ON THIS DATE: APRIL 18
Historical events from April 18 are brought to you by Encyclopaedia Britannica. Explore more at britannica.com.
2012: American television personality and businessman Dick Clark, who was the longtime host of American Bandstand (1957–87), died in California.
1999: Canadian ice hockey player Wayne Gretzky, considered one of the game’s greatest players, skated in his last NHL game.
1980: Zimbabwe achieved independence from the United Kingdom.
1956: Abandoning her Hollywood career, American actress Grace Kelly wed Rainier III, prince de Monaco, in a civil ceremony; an opulent religious ceremony took place the following day.
1945: During the U.S. invasion of the Japanese island of Okinawa in World War II, American war correspondent Ernie Pyle was killed on nearby Ie Island by Japanese gunfire.

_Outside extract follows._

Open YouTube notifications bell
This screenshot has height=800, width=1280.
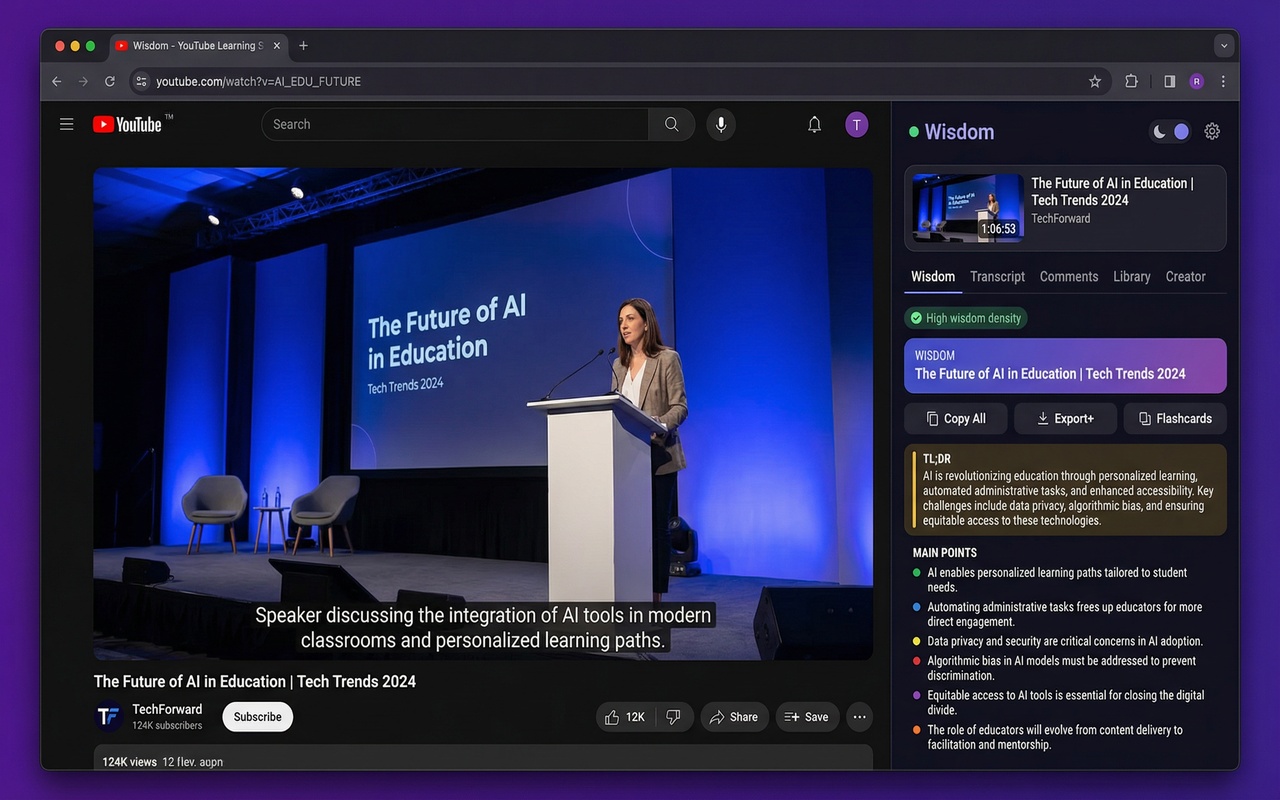(814, 124)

1942: U.S. Lieutenant Colonel James H. Doolittle led 16 B-25 bombers on a spectacular surprise attack on Tokyo and other Japanese cities; the Doolittle Raid, as it became known, caused little damage but boosted Allied morale.
1906: San Francisco was rocked by an earthquake caused by slippage along the San Andreas Fault.
1857: American defense lawyer, public speaker, debater, and writer Clarence Darrow—among whose high-profile court appearances was the Scopes Trial, in which he defended a Tennessee high-school teacher who had broken a state law by presenting the Darwinian theory of evolution—was born.